═════ Given records ═════

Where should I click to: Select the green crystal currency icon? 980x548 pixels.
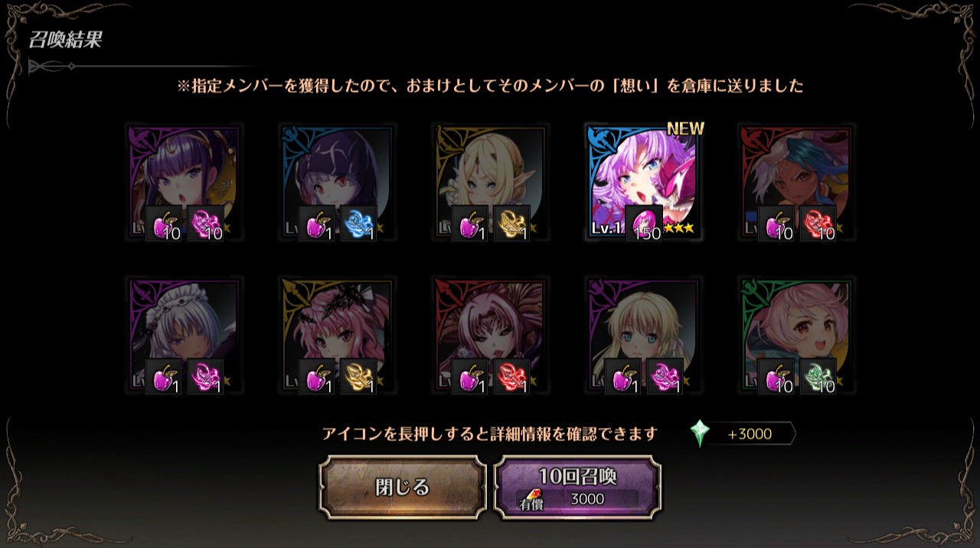click(x=699, y=434)
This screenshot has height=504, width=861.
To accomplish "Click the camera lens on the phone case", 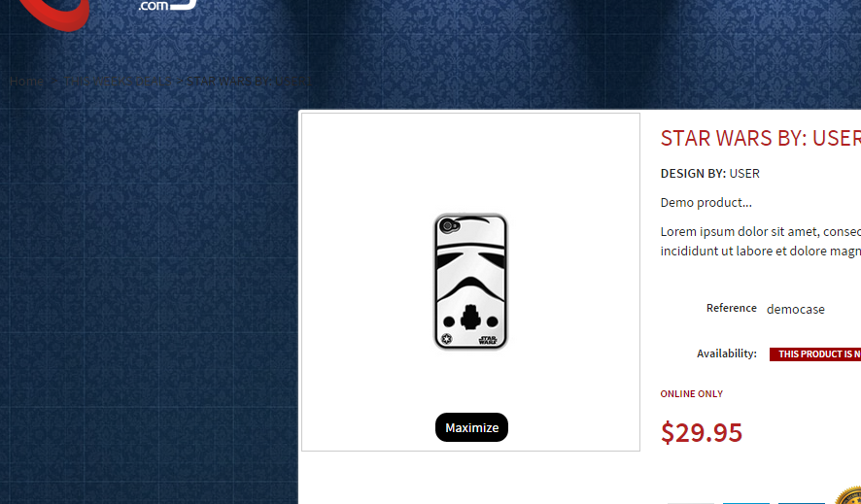I will pos(448,225).
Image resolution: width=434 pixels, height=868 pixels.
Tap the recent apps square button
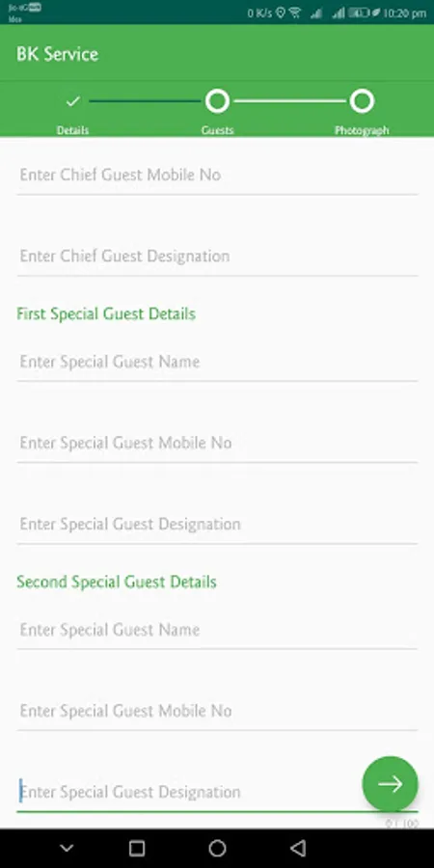[137, 848]
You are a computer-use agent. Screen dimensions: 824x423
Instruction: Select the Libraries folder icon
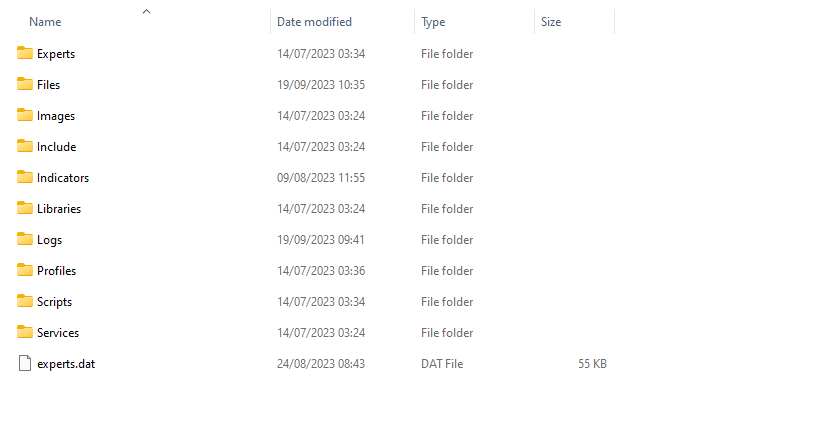coord(25,209)
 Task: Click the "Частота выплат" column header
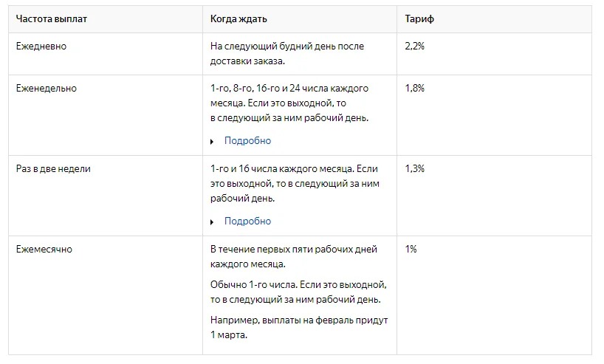(52, 18)
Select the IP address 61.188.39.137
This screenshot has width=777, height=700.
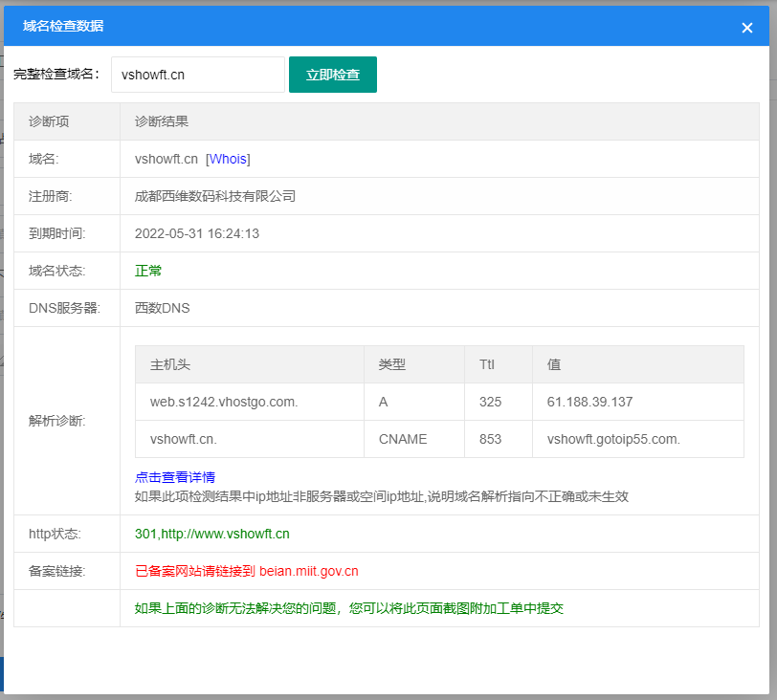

═════

Exactly the lines from the one with "Tap the recent apps square button" through the end of the records should be written out, and only those. Pictures do not belong in the copy.

Worked solution:
Tap the recent apps square button
[137, 848]
You are a computer-use agent. Screen dimensions: 824x423
Instruction: Select the Libraries folder icon
coord(25,209)
 Task: Click the "Частота выплат" column header
(52, 18)
Select the IP address 61.188.39.137
This screenshot has width=777, height=700.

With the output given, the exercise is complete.